READING PASSAGE.
>>>>

R: The SOF requires that a contract for the sale of real estate is invalid unless it, or some written note or memorandum, is subscribed to by the parties to be charged.
**Allows for the creation of an option K by the seller, where the seller may partially perform, the buyer does not perform, and the seller is not bound, while the buyer is…
Case 8: In re Realnetworks Pg. 511
F: P, brought suit against D, Realnetworks claiming License Agreement is not a valid K because it is not in writing.
R: A contract required to be in “writing” or “written” may include electronic writings.
I: Is license agreement a valid K? Is license agreement in “writing”?
H: Yes, Yes. License agreement is stored on computer and can be printed. Thus, made into a written form.
3. Satisfying the Requirement of a Signature
Case 9: Parma Tile Mosaic & Marble Co. v. Estate of Fred Short Pg. 514
F: Plaintiff contracted with MRLS and Sime Construction Co. for the delivery of tile from plaintiff and sent a electronic facsimile stating that MRLS would guarantee payment for goods delivered to the project in the event that Sime Construction would not pay.

<<<<

REQUIREMENTS.
[a] In the statute of frauds case notes, rewrite the part that opens with "H: Yes, Yes." and closes with "would not pay.", changing "facsimile" to "transmission".
[b] Answer these questions from the statute of frauds case notes:
(i) Which case is listed on page 511?
(ii) On what ground did P claim the License Agreement was not a valid K?
(iii) In Parma Tile, with whom did the plaintiff contract for the delivery of tile?

DATASET ROWS.
>>>>

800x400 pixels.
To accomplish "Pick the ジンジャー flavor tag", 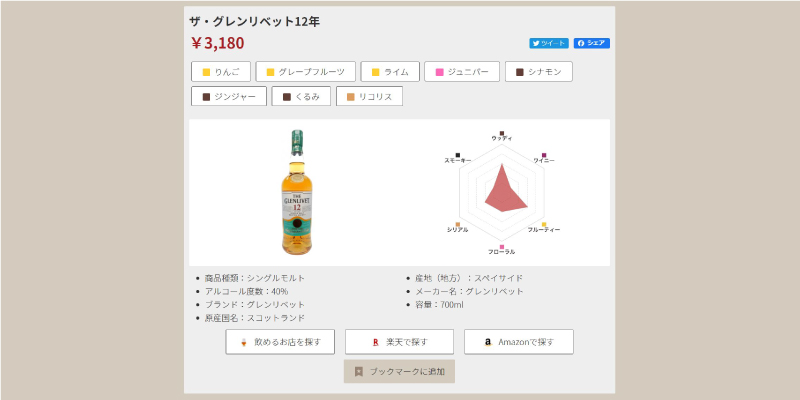I will pyautogui.click(x=229, y=97).
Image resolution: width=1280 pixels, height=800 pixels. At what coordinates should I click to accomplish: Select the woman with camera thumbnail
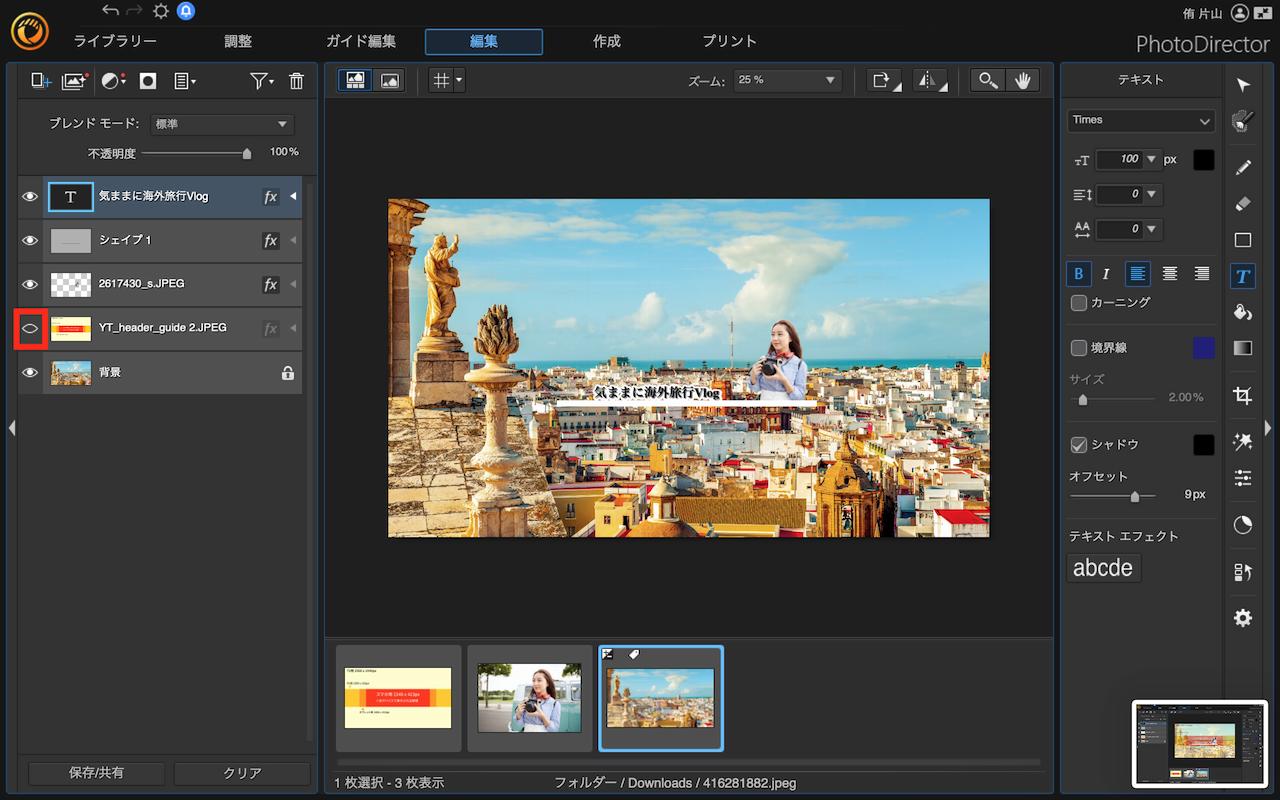pyautogui.click(x=529, y=698)
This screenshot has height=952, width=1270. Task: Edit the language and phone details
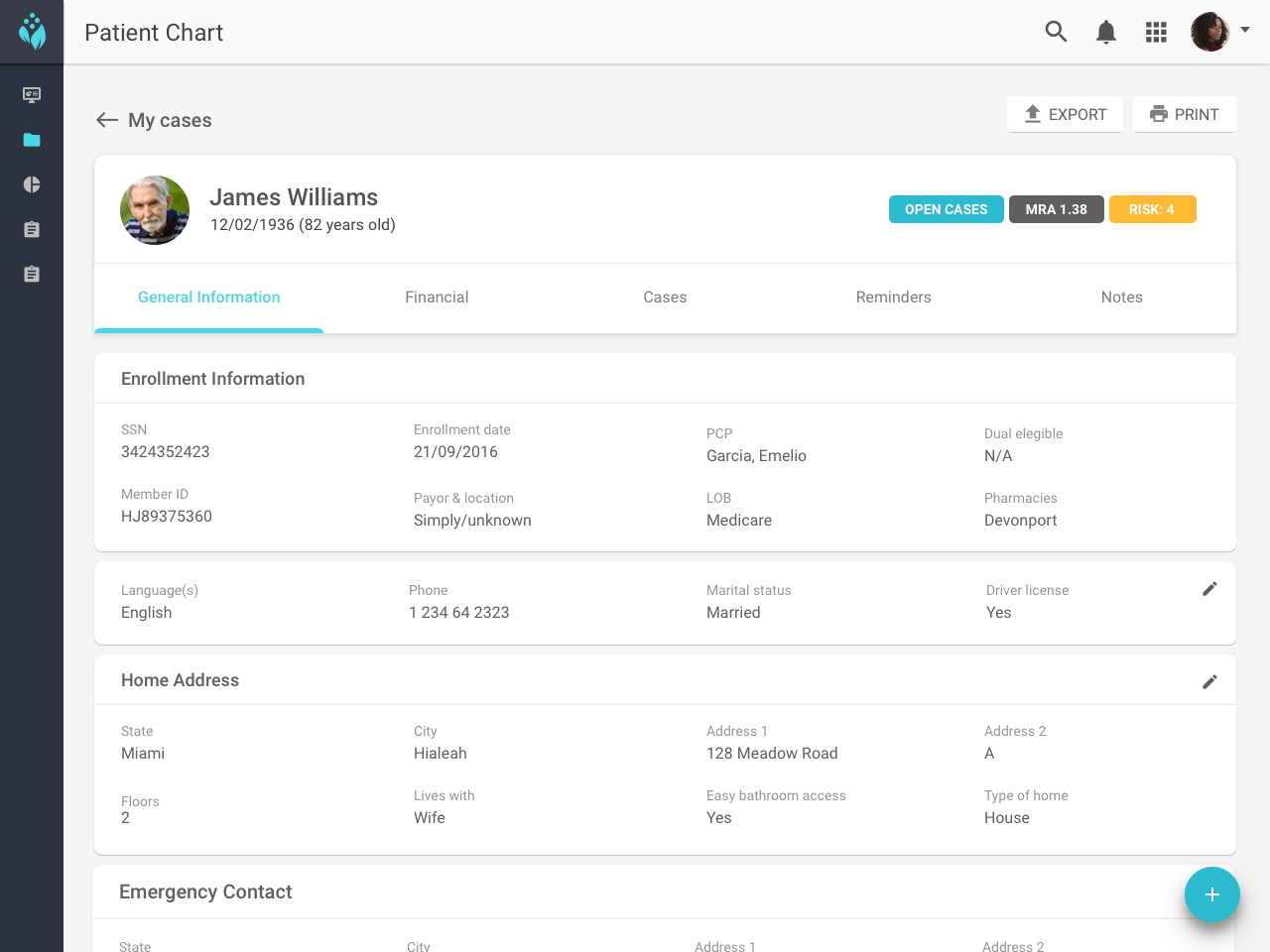click(x=1209, y=589)
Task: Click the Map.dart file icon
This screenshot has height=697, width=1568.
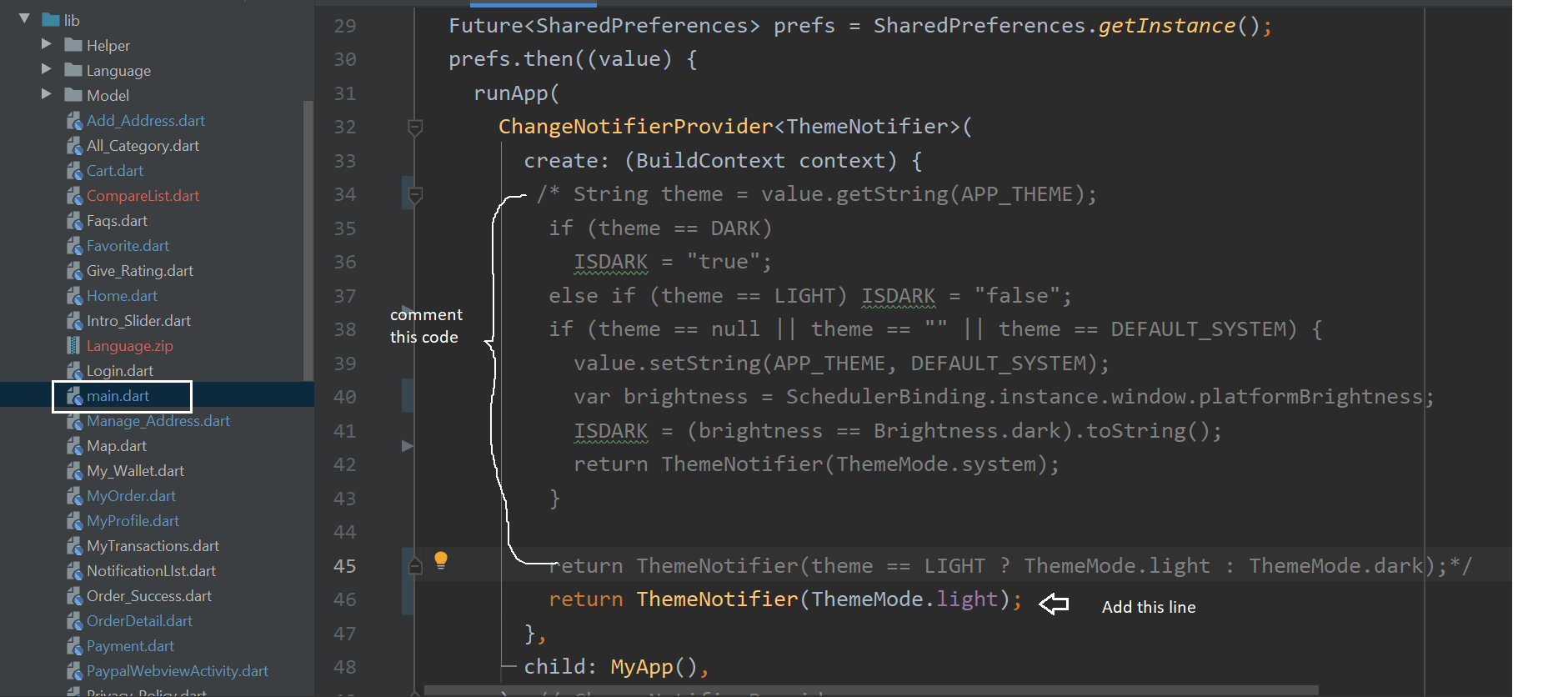Action: tap(75, 446)
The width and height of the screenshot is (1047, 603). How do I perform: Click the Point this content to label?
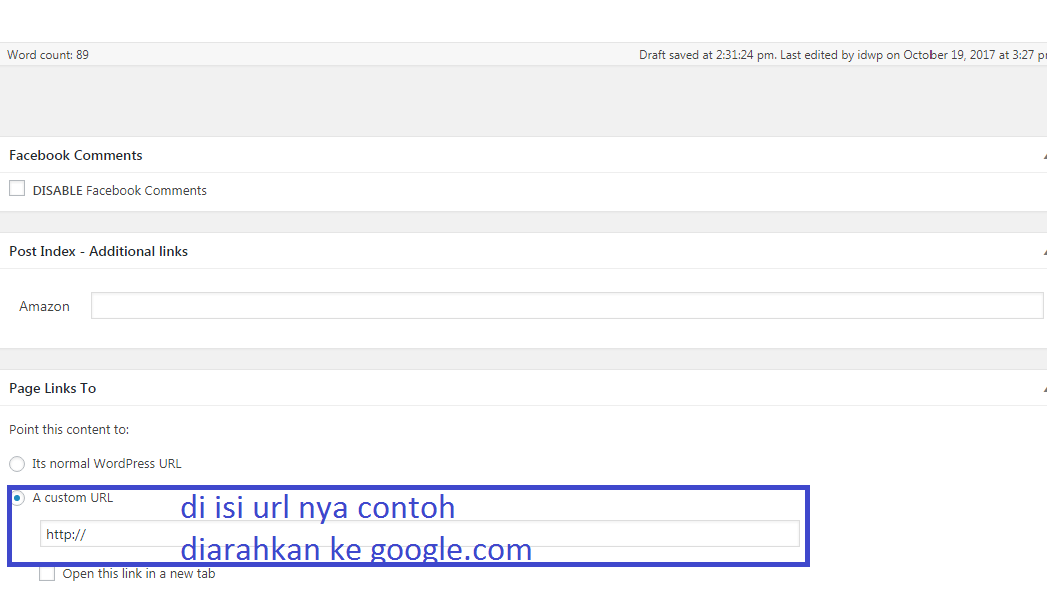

<<<<

EXERCISE SOLUTIONS.
[a]
H: Yes, Yes. License agreement is stored on computer and can be printed. Thus, made into a written form.
3. Satisfying the Requirement of a Signature
Case 9: Parma Tile Mosaic & Marble Co. v. Estate of Fred Short Pg. 514
F: Plaintiff contracted with MRLS and Sime Construction Co. for the delivery of tile from plaintiff and sent a electronic transmission stating that MRLS would guarantee payment for goods delivered to the project in the event that Sime Construction would not pay.

[b]
(i) In re Realnetworks
(ii) It is not in writing.
(iii) MRLS and Sime Construction Co.